TCQAA Round Table Discussion - November 11th 1999
Topic: Requirements Management
Moderator: Tom Todd
No standard way to handle requirements
- Use cases
- Data & Process Models
- Combined with design documents
- JAD sessions
- Prototyping
- List of 500 plus requirements
Problems
- Ambiguous – "we don’t want to take away the creativity of the
developers"
- Scope creep
- Can’t estimate testing efforts, without requirements
- Sign offs
- Systems aren’t developed to requirements
- Often seem to lose link at peak of software development
- Requirements are changed to meet what was developed
- Schedule defined before requirements
- Varying degrees of detail
- Test cases are developed haphazardly and at the last minute
Recommendations
- Restate the requirements as test cases, then get sign off on test cases
- Prototype – then write requirements from prototype
- Identify highest risk requirements – then keep them up to date
- Tracing your defects back to requirements
- Train users and analyst on "What is a good requirement?"

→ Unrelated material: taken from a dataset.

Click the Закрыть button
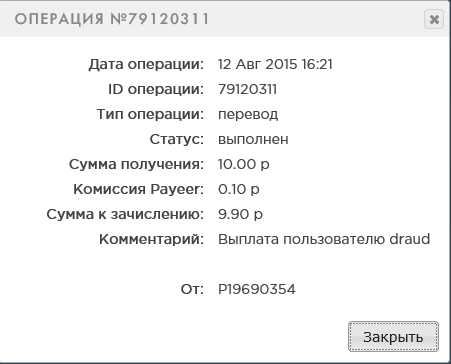 [x=393, y=336]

- Include quality requirements up front
- Sometimes called technical requirements, e.g. performance,
maintainability, interoperability, flexibility
- Include the business in requirements, i.e. real users and business
analysts, in addition to developers, consultants, product managers and
liasons
- Requirements management tool, integrated with test tools
Web development will increase the need to define requirements up front, to
focus development on critical success factors. May also introduce new
requirements.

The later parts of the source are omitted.